He was on a sledge. Through the air-holes in his prison he heard the scraping of strap-thongs as they were laced through the runner-slits and over the box, the restless movement of dogs, a gaping whine, the angry snap of a pair of jaws. Then, slowly, the sledge began to move. A whip cracked loudly above him, a voice rose in a loud shout, and the dogs were urged to a trot. Again there came to Philip’s ears the wheezing notes of the accordion. By a slight effort he found that he could turn his head sufficiently to look through a hole on a level with his eyes in the side of the box.

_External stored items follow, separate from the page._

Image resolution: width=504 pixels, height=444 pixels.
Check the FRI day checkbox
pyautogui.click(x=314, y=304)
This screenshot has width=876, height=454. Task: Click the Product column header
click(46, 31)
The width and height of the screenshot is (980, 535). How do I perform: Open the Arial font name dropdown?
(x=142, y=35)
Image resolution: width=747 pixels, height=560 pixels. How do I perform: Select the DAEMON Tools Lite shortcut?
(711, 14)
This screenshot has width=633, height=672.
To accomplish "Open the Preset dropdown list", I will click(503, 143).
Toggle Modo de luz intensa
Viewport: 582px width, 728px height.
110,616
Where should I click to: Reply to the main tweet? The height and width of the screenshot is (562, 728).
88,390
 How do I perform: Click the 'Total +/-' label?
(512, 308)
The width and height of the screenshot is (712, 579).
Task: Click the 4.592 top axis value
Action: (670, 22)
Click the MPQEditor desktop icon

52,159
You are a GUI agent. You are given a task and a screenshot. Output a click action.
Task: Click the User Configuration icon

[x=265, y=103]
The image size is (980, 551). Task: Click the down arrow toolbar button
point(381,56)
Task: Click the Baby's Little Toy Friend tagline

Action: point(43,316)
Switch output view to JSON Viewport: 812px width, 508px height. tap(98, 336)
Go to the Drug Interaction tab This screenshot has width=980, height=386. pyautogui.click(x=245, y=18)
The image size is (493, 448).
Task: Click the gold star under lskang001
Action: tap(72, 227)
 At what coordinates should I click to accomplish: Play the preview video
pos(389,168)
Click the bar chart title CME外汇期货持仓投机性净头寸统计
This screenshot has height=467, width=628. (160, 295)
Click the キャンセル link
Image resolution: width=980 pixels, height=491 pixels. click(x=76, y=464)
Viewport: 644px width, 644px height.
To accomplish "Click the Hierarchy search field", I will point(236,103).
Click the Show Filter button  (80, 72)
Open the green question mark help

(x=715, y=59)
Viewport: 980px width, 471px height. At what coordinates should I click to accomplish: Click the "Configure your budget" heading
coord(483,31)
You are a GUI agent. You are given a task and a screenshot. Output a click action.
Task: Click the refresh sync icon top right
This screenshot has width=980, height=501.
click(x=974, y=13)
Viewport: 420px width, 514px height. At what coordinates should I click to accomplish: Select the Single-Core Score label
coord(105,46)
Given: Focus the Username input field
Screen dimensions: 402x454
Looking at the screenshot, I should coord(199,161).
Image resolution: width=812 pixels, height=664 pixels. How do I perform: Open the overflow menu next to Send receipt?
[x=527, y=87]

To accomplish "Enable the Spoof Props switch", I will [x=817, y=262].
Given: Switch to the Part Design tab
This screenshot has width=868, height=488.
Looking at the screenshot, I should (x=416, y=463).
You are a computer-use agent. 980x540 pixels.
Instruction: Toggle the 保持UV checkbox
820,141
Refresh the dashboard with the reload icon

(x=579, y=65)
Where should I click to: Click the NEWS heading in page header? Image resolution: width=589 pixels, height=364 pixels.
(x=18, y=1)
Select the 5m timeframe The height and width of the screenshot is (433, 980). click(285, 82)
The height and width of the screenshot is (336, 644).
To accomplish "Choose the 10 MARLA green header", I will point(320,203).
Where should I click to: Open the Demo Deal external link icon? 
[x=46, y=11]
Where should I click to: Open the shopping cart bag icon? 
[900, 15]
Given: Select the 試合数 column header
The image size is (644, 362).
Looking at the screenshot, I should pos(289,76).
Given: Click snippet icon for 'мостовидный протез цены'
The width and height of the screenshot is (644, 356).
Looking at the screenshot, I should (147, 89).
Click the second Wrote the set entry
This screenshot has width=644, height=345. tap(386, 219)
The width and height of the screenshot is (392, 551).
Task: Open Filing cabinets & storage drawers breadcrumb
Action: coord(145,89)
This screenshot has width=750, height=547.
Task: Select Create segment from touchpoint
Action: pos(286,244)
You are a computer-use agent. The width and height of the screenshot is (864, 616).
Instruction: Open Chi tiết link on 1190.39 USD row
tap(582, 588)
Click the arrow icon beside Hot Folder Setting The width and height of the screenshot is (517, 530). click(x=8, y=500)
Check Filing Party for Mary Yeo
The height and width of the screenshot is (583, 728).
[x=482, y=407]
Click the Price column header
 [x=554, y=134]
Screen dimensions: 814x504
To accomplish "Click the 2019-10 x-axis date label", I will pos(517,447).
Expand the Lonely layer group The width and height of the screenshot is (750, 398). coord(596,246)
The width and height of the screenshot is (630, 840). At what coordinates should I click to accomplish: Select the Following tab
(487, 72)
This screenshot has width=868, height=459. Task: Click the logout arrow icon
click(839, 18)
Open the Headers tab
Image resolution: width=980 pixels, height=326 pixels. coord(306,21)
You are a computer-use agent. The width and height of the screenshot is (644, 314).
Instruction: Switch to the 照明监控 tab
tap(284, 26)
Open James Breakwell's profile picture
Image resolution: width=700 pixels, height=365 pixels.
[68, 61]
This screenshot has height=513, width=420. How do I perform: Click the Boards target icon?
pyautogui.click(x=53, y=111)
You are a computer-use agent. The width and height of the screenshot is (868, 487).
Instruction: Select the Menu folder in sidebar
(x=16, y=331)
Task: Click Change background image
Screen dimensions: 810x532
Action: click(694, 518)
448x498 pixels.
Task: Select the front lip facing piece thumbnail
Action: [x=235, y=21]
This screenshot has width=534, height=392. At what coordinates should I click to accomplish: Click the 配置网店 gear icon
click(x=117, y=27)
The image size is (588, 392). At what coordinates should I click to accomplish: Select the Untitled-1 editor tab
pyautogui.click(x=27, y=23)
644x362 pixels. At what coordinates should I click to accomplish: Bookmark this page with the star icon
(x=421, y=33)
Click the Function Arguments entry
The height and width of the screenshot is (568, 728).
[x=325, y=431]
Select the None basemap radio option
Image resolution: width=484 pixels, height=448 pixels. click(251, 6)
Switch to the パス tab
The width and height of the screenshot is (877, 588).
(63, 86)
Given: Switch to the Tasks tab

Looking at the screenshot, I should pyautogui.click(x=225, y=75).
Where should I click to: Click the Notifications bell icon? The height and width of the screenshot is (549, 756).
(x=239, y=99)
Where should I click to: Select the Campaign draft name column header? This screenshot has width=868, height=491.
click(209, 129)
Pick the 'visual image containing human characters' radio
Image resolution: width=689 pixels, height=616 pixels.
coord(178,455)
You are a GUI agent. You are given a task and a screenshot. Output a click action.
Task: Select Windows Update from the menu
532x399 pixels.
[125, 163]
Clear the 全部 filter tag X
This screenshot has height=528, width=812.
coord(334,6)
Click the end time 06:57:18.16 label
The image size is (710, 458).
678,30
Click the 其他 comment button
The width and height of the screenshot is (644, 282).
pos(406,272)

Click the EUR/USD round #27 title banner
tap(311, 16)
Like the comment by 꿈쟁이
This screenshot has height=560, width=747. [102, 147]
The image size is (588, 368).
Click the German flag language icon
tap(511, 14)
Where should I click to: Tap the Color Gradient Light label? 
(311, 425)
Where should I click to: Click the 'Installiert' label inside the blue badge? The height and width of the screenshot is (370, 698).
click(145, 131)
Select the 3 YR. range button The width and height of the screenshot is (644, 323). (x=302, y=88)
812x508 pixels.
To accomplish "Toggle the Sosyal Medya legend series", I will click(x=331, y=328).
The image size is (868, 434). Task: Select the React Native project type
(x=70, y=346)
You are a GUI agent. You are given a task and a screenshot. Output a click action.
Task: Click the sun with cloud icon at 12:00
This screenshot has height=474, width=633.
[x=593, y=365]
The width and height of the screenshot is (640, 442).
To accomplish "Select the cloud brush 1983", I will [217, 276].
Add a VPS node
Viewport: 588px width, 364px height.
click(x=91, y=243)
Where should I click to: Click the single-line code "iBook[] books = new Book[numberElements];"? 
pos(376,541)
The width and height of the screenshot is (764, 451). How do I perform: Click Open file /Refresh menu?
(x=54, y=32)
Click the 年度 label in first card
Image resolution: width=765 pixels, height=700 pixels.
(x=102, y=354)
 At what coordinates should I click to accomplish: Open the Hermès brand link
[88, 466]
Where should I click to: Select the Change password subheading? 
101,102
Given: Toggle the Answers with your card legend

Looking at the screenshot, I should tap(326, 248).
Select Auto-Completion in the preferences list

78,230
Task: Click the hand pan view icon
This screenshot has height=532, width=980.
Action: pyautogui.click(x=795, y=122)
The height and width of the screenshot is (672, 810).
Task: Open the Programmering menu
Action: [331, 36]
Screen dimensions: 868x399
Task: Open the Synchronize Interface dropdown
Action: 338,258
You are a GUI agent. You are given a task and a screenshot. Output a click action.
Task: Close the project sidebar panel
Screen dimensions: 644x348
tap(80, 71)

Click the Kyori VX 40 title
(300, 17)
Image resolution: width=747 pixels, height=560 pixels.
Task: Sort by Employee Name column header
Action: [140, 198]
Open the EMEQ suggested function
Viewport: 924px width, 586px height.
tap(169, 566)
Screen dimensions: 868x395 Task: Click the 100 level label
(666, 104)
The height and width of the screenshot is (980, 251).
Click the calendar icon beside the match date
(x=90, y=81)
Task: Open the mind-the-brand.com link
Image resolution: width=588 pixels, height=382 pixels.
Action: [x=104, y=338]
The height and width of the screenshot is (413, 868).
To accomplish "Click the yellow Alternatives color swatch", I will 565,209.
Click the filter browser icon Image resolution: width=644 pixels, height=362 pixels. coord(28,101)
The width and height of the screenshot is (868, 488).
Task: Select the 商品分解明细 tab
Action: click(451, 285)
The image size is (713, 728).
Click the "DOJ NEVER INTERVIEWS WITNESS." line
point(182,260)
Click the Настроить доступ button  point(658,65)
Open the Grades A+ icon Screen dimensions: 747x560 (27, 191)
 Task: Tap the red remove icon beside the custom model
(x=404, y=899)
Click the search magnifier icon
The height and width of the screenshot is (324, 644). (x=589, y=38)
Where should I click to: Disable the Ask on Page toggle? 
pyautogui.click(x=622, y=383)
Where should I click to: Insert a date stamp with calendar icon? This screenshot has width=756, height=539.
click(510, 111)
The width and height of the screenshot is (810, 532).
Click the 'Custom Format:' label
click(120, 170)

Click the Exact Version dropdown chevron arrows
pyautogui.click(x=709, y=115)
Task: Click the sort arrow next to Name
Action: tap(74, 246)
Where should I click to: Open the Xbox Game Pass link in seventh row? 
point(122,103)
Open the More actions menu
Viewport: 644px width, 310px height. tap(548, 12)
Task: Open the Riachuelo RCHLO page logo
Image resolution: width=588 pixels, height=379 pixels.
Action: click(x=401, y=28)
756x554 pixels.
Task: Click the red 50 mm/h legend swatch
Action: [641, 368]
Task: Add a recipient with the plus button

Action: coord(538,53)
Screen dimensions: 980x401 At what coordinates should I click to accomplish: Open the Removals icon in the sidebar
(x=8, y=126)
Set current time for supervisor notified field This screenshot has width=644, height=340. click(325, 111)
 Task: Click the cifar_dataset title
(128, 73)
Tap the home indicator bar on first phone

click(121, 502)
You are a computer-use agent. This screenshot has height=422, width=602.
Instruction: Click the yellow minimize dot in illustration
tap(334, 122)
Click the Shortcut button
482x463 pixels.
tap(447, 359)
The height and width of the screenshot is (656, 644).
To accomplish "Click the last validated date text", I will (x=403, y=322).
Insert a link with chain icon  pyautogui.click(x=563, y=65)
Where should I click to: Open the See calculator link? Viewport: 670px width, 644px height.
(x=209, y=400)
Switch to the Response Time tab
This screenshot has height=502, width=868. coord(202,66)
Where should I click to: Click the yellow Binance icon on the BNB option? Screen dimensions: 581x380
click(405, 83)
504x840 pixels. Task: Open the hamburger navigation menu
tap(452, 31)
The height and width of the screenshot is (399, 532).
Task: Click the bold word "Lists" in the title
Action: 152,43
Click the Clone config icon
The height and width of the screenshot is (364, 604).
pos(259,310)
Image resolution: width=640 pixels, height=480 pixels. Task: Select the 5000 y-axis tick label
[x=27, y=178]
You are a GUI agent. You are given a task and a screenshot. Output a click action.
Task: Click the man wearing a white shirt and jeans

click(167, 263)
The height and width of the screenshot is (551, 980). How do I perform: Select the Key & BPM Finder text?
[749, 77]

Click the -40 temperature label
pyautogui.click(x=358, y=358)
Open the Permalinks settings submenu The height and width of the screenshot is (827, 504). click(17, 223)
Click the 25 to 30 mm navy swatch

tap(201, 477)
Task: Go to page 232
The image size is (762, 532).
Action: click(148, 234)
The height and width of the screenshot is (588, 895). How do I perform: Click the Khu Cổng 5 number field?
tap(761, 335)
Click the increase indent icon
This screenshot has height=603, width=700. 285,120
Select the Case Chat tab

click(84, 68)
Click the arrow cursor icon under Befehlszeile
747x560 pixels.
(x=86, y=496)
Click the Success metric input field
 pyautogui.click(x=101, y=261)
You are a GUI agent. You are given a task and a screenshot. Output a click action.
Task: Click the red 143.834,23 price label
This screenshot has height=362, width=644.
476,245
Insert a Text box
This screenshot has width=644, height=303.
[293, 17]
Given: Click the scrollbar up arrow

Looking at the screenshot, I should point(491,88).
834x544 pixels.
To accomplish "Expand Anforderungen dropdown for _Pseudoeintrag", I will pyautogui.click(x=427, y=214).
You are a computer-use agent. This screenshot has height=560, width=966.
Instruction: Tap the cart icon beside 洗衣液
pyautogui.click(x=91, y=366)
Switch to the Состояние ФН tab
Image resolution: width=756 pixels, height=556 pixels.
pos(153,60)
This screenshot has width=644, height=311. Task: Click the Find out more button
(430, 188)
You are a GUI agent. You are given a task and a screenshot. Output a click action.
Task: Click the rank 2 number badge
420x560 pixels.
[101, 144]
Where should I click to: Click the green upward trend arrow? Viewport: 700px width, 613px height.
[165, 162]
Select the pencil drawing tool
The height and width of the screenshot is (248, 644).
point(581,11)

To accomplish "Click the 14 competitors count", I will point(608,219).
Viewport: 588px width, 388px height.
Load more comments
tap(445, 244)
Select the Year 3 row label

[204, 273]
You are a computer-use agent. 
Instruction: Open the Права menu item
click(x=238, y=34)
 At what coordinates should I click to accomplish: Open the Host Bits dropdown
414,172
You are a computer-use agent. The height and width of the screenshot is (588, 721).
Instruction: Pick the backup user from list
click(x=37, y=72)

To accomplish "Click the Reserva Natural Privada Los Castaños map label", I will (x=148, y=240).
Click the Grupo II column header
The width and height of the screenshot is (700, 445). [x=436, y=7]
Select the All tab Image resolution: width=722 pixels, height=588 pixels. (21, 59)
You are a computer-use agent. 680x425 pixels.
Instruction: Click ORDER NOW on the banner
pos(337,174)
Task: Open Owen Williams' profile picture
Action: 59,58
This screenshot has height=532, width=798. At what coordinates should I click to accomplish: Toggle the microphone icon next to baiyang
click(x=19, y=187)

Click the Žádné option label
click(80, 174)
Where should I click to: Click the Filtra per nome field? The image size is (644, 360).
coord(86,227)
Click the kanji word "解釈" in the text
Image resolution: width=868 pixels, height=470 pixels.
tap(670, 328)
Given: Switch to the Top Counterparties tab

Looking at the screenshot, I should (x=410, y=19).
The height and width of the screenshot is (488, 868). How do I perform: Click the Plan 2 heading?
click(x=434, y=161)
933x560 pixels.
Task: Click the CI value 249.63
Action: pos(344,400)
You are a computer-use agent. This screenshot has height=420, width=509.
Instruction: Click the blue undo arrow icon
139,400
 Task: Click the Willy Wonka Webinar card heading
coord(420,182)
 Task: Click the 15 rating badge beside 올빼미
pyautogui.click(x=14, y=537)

The sledge had turned from the dark trail into the lighted street, and stopped at last before a brilliantly lighted front from which there issued the sound of coarse voices, of laughter and half-drunken song.
One of his captors went into the bar while the other seated himself on the box, with one leg shutting out Philip’s vision by dangling it over the hole through which he was looking.
“What’s up, Fingy?” inquired a voice.
“Wekusko,” replied the man on the box, in the husky, flesh-smothered tones of the person who had entered last into the cabin.
“Another dead one up there, eh?” persisted the same voice.
“No. Maps ‘n’ things f’r Hodges, up at the camp. Devil of a hurry, ain’t he, to order us up at night? Tell —— to hustle out with the bottle, will you?”
The speaker sent the lash of his whip snapping through the air in place of supplying a name.
“Maps and things—for Hodges—Wekusko!” gasped Philip inwardly.
He listened for further information. None came, and soon the man called Fingy jumped from the box, cracked his whip with a wheezing command to the dogs, and the sledge moved on.
And so his captors were taking him to Wekusko?—and more than that, to Hodges, chief of construction, whose life had been attempted by the prisoner whom Inspector MacGregor had ordered him to bring down! Had Fingy spoken the truth? And, if so, was this another part of the mysterious plot foreseen by the inspector?
During the next half hour, in which the sledge traveled steadily over the smooth, hard trail into the north, Philip asked himself these and a score of other questions equally perplexing. He was certain that the beautiful young woman whom he had followed had purposely lured him into the ambush. He considered himself her prisoner. Then why should he be consigned, like a parcel of freight, to Hodges, her husband’s accuser, and the man who demanded the full penalty of the law for his assailant?
The more he added to the questions that leaped into his mind the more mystified he became. The conflicting orders, the strange demeanor of his chief, the pathetic appeal that he had seen in the young woman’s eyes, the ambush, and now this unaccountable ride to Wekusko, strapped in a coffin box, all combined to plunge him into a chaos of wonder from which it was impossible for him to struggle forth. However, he assured himself of two things; he was comparatively comfortable, and within two hours at the most they would reach Hodges’ headquarters, if the Wekusko camp were really to be their destination. Something must develop then.